Michael Girsch is currently the Assistant General Manager (not the Assistant to the General Manager) for the St. Louis Cardinals. With winning comes poaching and the Cardinals have won a lot and so people want to poach. After the Astros poached his predecessor as AGM Jeff Luhnow in 2011, the Cardinals continued to win and so more poaching seems necessary. Especially since the Cardinals farm system has been producing loads of talented major leaguers that Girsch oversaw. Recently, the good guys over at Baseball Prospectus wrote about all the top GM candidates and here is what they said about Girsch:
Skill set: Girsch will get looks because of the Cardinals’ run of success, but the 37-year-old AGM with an MBA has the goods to back it up. He's run the Cardinals Baseball Development division, which oversees the team's impressive data management and analytics efforts. For as much coverage as "The Cardinal Way" got as a magic book of sorcerer's spells, the reality is that it's a boring technical manual on player development, but one that starts with the question "What do we know about what actually works?" In the front office, where understanding the process is key, Girsch's background fits beautifully with what's expected of the new breed of GM.
Like the candidate I looked at yesterday, Jason McLeod, Girsch has a similar player development background and the advantages of that background are the same for both candidates. Girsch does not have familiarity with the Padres that McLeod has, but he does bring other skills to the table. To help understand those it may be useful to check out this Q&A done with him at Fangraphs last year. Here is one interesting bit (among many):
On biomechanical assessments: "We call the guys doing this for us ‘mechanics analysts.’ We put together mechanics reports. We’re not dressing guys in little black suits and putting dots in their bodies, but we’re watching them as they pitch in games, from the video we have. We’re making assessments from that, so it’s up to your interpretation what you’d call it.
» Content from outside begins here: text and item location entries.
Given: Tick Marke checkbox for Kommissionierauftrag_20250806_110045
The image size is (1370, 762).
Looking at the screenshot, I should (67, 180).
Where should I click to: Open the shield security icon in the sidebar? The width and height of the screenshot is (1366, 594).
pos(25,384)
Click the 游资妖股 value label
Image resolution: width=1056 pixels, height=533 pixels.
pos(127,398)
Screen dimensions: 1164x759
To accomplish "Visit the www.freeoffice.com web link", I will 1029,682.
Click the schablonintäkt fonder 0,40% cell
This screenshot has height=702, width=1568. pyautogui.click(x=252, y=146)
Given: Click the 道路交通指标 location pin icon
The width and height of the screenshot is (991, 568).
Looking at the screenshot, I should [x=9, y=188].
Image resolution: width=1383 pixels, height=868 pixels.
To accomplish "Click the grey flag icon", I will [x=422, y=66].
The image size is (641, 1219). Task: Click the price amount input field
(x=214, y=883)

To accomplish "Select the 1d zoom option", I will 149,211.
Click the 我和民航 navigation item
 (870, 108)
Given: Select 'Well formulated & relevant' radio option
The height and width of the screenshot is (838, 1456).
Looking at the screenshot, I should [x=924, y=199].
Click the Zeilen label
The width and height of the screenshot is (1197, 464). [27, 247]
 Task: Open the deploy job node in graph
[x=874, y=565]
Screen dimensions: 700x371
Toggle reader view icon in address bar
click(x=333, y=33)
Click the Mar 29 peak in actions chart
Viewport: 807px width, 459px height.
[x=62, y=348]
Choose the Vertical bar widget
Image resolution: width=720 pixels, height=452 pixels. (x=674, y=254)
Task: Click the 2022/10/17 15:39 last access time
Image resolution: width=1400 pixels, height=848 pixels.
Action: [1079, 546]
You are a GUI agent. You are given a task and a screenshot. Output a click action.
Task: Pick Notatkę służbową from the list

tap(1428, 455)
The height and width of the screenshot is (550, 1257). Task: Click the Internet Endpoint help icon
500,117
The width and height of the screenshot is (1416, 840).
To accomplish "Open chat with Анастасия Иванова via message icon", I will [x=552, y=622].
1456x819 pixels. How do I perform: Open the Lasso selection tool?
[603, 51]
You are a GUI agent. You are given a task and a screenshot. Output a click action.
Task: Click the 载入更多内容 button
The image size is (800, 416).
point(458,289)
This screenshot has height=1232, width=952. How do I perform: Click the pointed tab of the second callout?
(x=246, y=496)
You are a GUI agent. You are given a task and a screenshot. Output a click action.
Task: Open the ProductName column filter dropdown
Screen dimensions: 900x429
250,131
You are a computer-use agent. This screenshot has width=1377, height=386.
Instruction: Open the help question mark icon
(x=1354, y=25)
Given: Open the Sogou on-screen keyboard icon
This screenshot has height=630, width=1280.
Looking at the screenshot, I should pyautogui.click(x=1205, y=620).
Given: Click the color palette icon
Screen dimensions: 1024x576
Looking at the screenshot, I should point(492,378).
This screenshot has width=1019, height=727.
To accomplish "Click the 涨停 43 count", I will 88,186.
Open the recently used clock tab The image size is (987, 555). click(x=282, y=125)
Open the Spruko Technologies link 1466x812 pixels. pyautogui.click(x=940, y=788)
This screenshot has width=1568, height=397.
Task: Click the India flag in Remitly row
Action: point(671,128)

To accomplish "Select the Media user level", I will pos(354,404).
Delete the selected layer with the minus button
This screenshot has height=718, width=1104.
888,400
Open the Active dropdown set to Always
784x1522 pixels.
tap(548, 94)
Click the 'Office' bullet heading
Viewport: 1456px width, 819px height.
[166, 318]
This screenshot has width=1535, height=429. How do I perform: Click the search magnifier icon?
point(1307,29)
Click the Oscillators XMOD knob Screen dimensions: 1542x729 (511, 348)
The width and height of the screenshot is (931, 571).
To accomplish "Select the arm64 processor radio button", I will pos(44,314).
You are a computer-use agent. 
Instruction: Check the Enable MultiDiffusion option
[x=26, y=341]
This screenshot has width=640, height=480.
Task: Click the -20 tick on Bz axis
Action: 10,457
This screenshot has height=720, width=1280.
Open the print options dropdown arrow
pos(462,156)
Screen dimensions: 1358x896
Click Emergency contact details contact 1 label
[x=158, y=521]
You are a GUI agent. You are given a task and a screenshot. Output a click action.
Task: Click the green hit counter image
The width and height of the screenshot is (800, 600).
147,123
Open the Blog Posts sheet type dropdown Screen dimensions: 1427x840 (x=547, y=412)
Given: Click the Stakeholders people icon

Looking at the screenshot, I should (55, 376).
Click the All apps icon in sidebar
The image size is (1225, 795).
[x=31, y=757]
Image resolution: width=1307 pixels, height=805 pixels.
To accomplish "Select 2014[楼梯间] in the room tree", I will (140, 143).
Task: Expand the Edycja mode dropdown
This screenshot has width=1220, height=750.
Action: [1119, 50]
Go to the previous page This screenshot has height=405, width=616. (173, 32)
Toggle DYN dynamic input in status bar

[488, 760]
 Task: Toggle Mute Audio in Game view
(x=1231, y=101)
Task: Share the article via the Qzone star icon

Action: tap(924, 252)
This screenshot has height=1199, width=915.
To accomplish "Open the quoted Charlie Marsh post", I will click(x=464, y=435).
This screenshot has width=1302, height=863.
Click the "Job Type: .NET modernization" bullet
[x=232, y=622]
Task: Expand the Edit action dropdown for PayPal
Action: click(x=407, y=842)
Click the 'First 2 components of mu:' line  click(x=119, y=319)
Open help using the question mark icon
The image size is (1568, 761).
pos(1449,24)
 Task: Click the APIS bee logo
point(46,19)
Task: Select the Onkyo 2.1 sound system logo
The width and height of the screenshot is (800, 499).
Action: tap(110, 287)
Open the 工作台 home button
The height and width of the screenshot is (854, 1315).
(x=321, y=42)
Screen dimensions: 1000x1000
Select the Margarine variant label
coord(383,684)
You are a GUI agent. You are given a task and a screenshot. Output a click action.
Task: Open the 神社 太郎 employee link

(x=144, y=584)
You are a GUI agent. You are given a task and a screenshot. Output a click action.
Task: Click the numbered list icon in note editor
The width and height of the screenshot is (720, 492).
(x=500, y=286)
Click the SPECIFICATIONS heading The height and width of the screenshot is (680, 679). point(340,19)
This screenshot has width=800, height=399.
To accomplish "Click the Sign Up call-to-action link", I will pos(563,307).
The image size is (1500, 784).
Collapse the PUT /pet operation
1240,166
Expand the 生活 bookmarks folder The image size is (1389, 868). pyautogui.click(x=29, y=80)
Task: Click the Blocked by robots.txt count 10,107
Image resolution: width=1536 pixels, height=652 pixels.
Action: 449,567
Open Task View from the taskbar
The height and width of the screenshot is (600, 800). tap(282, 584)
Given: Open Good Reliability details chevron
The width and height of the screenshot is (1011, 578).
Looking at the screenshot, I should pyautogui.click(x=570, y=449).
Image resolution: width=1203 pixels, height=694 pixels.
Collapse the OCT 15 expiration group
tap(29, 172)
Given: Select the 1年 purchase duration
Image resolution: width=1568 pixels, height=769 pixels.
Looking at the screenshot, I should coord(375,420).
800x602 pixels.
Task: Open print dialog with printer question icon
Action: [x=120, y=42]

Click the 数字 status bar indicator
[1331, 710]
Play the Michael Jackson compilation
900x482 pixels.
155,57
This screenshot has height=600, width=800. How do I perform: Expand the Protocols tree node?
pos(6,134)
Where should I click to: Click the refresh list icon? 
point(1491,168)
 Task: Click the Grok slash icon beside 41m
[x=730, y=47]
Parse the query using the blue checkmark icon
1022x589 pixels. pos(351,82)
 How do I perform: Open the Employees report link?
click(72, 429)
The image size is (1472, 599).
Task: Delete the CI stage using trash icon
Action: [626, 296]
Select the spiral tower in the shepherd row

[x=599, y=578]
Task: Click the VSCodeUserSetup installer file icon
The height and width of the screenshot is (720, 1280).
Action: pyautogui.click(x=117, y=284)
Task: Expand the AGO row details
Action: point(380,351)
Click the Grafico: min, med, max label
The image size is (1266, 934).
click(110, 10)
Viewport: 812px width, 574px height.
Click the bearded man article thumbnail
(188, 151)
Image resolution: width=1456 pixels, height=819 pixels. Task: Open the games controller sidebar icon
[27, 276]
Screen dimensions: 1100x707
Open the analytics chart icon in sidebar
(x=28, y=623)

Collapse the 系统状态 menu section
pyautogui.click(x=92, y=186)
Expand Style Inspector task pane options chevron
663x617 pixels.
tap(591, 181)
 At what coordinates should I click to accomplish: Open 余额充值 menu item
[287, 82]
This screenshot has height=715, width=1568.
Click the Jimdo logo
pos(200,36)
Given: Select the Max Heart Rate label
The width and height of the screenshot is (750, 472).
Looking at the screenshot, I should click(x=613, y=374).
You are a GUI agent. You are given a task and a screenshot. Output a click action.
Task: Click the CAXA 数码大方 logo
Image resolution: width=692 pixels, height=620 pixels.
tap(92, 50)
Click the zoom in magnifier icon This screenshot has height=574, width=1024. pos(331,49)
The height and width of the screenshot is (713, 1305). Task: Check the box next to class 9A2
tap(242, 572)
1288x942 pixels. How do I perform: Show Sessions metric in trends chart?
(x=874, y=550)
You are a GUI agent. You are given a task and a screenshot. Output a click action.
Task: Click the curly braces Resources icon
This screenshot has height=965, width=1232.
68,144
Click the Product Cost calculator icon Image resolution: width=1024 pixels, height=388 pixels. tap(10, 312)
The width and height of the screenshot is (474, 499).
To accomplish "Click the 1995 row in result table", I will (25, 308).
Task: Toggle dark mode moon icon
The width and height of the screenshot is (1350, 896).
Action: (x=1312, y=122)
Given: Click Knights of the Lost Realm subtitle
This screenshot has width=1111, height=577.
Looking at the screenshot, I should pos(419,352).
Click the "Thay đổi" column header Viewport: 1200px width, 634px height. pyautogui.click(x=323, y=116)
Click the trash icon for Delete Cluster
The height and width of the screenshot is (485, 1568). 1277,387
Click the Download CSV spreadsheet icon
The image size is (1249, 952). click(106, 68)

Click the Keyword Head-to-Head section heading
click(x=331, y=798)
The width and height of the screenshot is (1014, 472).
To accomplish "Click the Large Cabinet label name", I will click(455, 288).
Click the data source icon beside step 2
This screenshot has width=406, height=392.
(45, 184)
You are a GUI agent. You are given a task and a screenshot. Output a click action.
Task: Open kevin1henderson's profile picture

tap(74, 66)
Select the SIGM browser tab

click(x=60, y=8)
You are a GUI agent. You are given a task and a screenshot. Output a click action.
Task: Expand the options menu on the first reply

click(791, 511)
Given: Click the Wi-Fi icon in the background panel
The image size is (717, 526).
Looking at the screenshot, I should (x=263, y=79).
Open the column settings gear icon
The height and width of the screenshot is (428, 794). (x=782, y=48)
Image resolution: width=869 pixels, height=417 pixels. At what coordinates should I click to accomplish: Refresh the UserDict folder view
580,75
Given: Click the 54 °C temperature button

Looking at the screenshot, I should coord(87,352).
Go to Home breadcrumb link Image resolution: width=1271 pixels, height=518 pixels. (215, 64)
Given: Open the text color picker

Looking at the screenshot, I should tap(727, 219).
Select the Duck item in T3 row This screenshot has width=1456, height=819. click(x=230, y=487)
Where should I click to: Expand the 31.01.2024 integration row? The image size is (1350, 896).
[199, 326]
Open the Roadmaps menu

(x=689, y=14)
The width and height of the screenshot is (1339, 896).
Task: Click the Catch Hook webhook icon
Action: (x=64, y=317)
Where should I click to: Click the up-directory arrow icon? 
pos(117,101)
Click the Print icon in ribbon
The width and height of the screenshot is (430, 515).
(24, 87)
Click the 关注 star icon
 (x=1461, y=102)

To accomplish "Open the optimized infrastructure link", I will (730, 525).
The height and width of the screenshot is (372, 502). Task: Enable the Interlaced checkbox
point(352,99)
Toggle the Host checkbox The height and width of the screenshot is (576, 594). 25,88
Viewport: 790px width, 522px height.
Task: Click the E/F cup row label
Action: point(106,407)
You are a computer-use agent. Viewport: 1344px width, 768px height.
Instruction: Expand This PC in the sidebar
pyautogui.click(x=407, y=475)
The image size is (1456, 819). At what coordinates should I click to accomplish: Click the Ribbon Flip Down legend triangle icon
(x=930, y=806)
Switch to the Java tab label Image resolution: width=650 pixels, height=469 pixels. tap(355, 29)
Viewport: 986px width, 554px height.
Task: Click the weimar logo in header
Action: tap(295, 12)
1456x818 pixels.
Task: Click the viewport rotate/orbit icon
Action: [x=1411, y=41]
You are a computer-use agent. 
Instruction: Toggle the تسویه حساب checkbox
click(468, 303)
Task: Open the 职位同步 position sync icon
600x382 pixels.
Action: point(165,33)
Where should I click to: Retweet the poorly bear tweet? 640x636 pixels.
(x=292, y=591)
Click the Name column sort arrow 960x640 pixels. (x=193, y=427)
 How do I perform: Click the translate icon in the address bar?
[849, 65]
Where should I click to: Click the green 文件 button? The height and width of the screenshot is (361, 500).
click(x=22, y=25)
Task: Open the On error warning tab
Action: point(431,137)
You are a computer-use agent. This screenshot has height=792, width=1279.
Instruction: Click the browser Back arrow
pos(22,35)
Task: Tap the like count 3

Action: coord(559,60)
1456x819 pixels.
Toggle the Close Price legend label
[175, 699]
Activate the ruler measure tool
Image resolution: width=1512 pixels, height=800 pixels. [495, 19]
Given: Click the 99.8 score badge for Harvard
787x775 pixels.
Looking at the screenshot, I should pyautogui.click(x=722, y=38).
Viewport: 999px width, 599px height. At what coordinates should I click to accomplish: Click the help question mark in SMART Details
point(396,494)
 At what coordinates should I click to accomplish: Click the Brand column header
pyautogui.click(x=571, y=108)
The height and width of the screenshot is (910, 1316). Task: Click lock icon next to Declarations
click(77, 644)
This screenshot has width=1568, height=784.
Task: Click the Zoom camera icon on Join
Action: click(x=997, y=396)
So yes, we do biomechanics, but it sort of depends on how you use the term.
"We code video and analyze the mechanics of our pitchers, but we don’t do it in a start-to-start, or week-to-week, fashion. It’s not, ‘Hey, so-and-so dropped his arm angle by X degrees in his last start.’ We do it on more of a once-or-twice-a-year basis, in terms of his mechanics. That data is part of how we think about players, and what we feel they need to work on, or maybe change.
"There is always give and take with anything you do with pitching mechanics. What sometimes may seem high-risk may also be what makes a pitcher deceptive, or gives him the movement he relies on. Our pitching coaches need to assess that. They’re the experts. They know what you can tweak to improve health, or improve performance, and not make either one worse."
For a team like the Padres that need help on the injury front, this sort of experience could bring huge dividends. Girsch is not an injury prevention expert, but he does come off as a guy that knows how to put processes in place that can address issues in a cutting edge way. There are other examples in that article and I suggest you take a look. When it comes to the possible next generation of baseball General Managers, Girsch may be a dream candidate. Some might say he is also a pipe dream.